Berlin. Auch wenn aller Anfang bekanntlich schwer ist, haben Sahra Wagenknecht und Frauke Petry jeweils eine eigene politische Bewegung gegründet, um selbst noch etwas zu bewirken, unabhängig von parteipolitischer Arbeit. Noch stecken ihre Bewegungen in den Kinderschuhen und tun sich schwer bei der Umsetzung und Anerkennung. Trotzdem sind beide ostdeutschen Powerfrauen gewillt, die Menschen aufzurütteln und friedliche Veränderungen im Land herbeizuführen. Jede auf ihre eigene Art und Weise. Noch haben sie nicht für große Aufbruchstimmung in der Bevölkerung gesorgt.
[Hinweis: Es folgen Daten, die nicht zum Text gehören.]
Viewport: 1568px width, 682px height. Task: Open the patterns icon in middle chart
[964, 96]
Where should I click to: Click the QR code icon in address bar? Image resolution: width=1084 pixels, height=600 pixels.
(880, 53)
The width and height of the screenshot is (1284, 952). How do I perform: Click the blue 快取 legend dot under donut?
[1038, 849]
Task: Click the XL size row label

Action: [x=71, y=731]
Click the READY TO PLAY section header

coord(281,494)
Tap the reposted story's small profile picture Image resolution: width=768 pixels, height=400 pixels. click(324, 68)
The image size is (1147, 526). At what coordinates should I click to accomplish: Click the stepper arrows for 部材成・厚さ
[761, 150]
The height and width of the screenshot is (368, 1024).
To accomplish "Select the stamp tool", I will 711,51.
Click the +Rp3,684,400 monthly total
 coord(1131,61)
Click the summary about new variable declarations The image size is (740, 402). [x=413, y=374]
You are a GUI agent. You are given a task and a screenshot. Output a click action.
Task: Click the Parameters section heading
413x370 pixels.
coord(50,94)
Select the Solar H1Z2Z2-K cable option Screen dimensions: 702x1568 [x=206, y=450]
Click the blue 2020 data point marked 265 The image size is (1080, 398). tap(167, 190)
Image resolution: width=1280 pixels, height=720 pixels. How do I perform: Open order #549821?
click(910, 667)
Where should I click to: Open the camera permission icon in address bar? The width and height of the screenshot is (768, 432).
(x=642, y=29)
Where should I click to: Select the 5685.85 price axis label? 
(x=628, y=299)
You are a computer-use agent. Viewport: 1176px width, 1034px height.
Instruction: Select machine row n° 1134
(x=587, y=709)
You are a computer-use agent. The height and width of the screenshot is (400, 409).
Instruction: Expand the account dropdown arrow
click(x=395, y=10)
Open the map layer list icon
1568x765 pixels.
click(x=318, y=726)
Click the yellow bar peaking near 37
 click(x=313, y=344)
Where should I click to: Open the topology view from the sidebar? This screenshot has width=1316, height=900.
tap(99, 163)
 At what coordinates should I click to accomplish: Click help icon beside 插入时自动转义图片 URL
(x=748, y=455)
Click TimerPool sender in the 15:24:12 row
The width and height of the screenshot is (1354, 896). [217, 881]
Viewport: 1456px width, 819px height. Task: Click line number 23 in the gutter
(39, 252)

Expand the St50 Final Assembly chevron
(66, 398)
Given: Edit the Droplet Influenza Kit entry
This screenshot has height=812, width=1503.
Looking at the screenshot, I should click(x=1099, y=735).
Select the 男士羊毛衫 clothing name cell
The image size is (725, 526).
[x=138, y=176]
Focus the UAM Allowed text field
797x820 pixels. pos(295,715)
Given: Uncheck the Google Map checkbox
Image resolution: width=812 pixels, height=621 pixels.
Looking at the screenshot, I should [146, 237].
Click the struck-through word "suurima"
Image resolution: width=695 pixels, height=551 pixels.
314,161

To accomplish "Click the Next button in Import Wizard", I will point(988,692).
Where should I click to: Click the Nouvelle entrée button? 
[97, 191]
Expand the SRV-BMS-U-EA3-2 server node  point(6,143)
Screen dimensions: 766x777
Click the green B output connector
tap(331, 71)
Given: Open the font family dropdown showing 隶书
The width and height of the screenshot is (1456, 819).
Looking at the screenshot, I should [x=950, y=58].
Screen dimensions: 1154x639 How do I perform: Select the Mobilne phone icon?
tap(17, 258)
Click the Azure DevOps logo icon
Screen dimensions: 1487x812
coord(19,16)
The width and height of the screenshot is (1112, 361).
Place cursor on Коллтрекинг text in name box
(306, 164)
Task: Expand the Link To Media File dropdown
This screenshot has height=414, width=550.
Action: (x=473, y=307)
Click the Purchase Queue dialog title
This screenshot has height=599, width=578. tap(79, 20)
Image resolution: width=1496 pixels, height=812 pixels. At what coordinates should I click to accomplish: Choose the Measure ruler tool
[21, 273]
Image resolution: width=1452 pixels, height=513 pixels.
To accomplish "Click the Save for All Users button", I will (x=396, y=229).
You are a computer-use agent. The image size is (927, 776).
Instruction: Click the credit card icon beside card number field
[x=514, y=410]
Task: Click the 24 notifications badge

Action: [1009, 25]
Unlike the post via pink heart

Mit großen Auftritten vor AfD-Parteitagen oder in Talkshows hat Frauke Petrys politischer Alltag heute nicht mehr viel zu tun. Ortstermin in der Thüringer Kleinstadt Neustadt/Orla. Im halb leeren Augustinersaal haben sich 50 Zuschauer versammelt. Frauke Petry spricht über Bildungspolitik. Sie fordert mehr Leistungsorientierung, ein bundesweit einheitlicheres Schulsystem. Anschließend entspinnt sich eine zähe Diskussion. Ein Zuhörer kritisiert den Nachwuchsmangel im Handwerk, ein anderer „Werteverfall“ und „Linksruck“. Der Abend ist früh zu Ende. Viel Bewegung ist noch nicht in ihrer „Blauen Wende“. Das Nachfolgeprodukt ihrer politischen Parteiarbeit.
Sahra Wagenknecht genießt größere Aufmerksamkeit. Sie ist oft im Fernsehen, bei öffentlichen Auftritten sind die Säle voll. Das hat aber mit ihrer Funktion als Fraktionschefin der Linkspartei zu tun. Ihre Bewegung „Aufstehen“ dagegen hat selbst noch nicht viel Aktivitäten entwickelt. Veranstaltungen gab es keine, nur eine Pressekonferenz. „Wir brauchen dringend einen politischen Aufbruch. Was wir erleben, ist eine Krise der Demokratie“ , sagte sie dort. Ansonsten gibt es noch eine Website, eine Rundmail und eine Facebook-Seite mit 67000 Followern. 70 Ortsgruppen sind angeblich in Gründung. Hinweise auf deren Treffen sind aber spärlich. Beide Bewegungen sind trotz großer Ankündigungen also bisher politische Mauerblümchen.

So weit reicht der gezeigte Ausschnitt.